The Guardian believes uncompromisingly in freedom of expression, but not in any duty to gratuitously offend…Freedom of expression as it has developed in the democratic west is a value to be cherished, but not abused.
Guardian Leader Comment, 4 February 2006, on the Jyllands-Posten Muhammad cartoons controversy.
In September 2005, a Danish newspaper published 12 cartoons of the Prophet Muhammad. Protests and counter-protests were called all over the world, both by those who found the cartoons grievously offensive and wanted them suppressed, and by their opponents who viewed the first group as attempting to quash free speech. Of course, it wasn’t really as simple as that. There were also plenty of people, Muslim and non-Muslim alike, who didn’t see the issue as a simple conflict between the right not to be offended and the right to free speech, no matter how offensive. That Guardian editorial I’ve quoted is a good example, and one with which I broadly agree. Nothing justifies the actions of those who burned diplomatic missions or participated in violent riots in response to the cartoons’ publishing, but at the same time the decision to publish the cartoons in the first place seemed designed to provoke a reaction, and indeed to have little other purpose. It’s perfectly coherent to maintain that the decision to publish the cartoons was a stupid and gratuitously offensive act, and simultaneously to support the right of Jyllands-Posten and any other newspaper to freedom of expression. In short, having the right to do something does not entail that doing it is a good idea. I have the legal right to swear in front of my grandmother, and would consider any government that tried to take away that right to be worryingly authoritarian, but it doesn’t follow that me doing my best Malcolm Tucker impression the next time I see her can really be said to be an important contribution to the debate about offensiveness and the limits of free speech.
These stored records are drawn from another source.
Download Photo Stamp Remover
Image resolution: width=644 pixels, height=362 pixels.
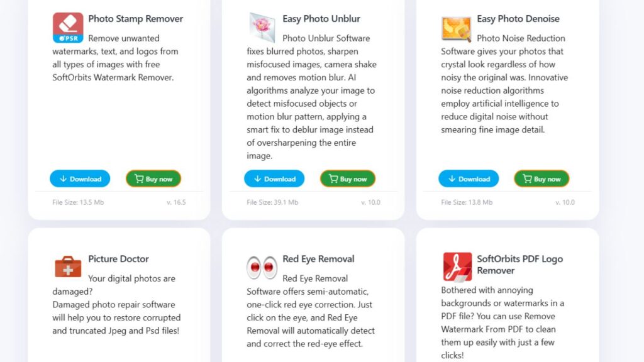[80, 178]
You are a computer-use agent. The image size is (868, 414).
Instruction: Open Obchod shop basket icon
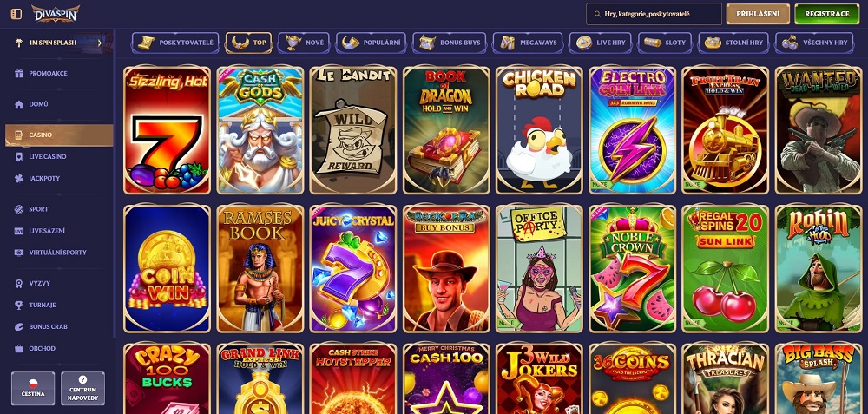coord(19,349)
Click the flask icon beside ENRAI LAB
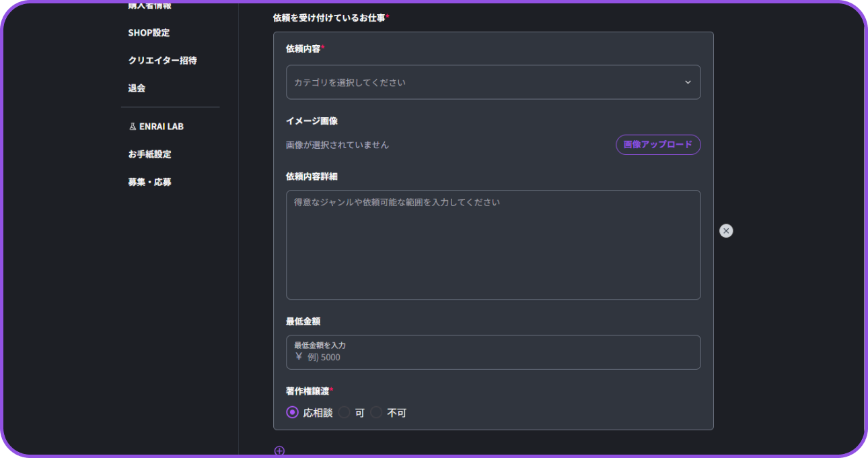Viewport: 868px width, 458px height. (133, 127)

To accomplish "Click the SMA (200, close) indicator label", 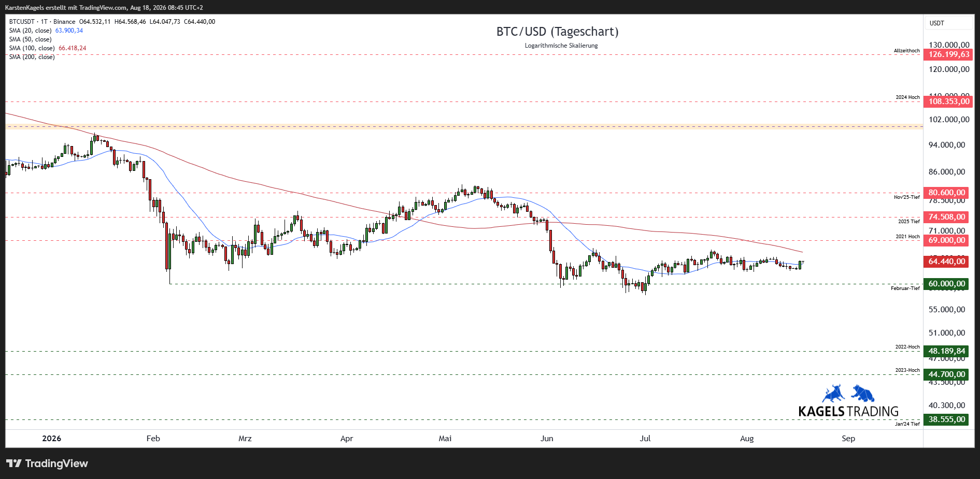I will tap(32, 57).
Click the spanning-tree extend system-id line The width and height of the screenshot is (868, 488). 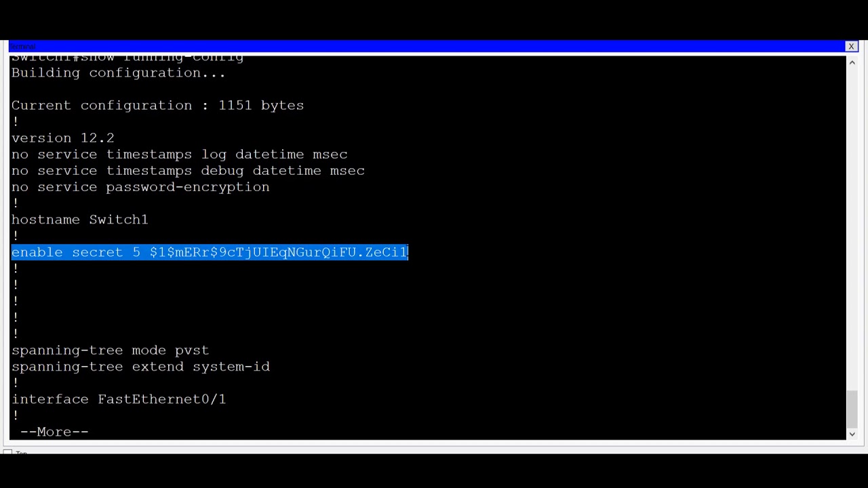(140, 366)
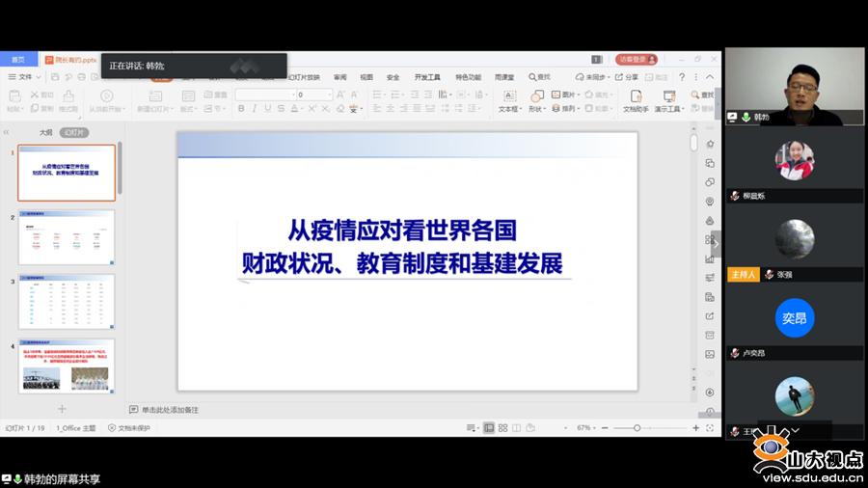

It’s interesting, given the above, to compare reactions to the Muhammad cartoons and to the so-called “Ground Zero Mosque” The American Right has been frothing at the mouth about the latter on various fairly dubious grounds (aside from anything else, the plan is for an Islamic cultural centre, not a mosque, to be based two blocks from the Northern tip of the World Trade Centre site, not “at ground zero”). Some of the rhetoric from those opposed to the centre’s construction has been pretty ugly, and some of the people involved in the campaign against the centre’s construction are unambiguously batshit insane Islamophobes. But the response from the liberal left (such as it is in the US) seems to have principally been a rights-based argument, focusing on the Constitutional protection for freedom of religion (set out in the First Amendment) and the trouble is, that’s not really an adequate response. Many of those opposed to the centre’s construction are happy to acknowledge that Muslims have a right to build mosques and cultural centres wherever they like – their argument is that a Muslim cultural centre near Ground Zero is insensitive and in some way offensive (this is a line argued by a number of both Republican and Democratic politicians). This reasoning has been mocked as absurd, most notably on last Monday’s episode of the Daily Show (viewable here until Tuesday – sample quote “Who knew that the First Amendment had the same mantra as Century21 – location, location, location?”), but actually, it’s perfectly coherent. It’s pretty much identical in form to the view I argued for above on the Muhammad cartoons – the right to do something doesn’t entail that it’s a good idea.
The important feature of the “can but shouldn’t” argument in this case, however, in contrast to the publication of the Muhammad cartoons, is not that it’s incoherent but simply that it’s wrong. The idea that building a Muslim community centre near the site of the World Trade Centre is offensive just doesn’t hold up. There’s already a mosque (a real mosque, as opposed to a building with an area set aside for prayer) nearer to the ground zero site than the proposed centre, and it’s been there since before the World Trade Centre was even built. Plus the events of September 11 weren’t an attack by Islam on the West in any case – dozens of Muslims were among the victims of the attacks on the World Trade Centre and the Pentagon, and, as can’t be repeated often enough, judging Islam by the actions of the September 11 hijackers is like judging Christianity by the groups which bomb abortion clinics. These are all good reasons for defending the construction of Park51 (to call it by its actual name), and they’re convincing enough without the need to accuse those who hold a different view of being mad or incoherent. There’s a difference between thinking something’s a bad idea and calling for it to be outlawed, and it’s just simplistic to imply otherwise.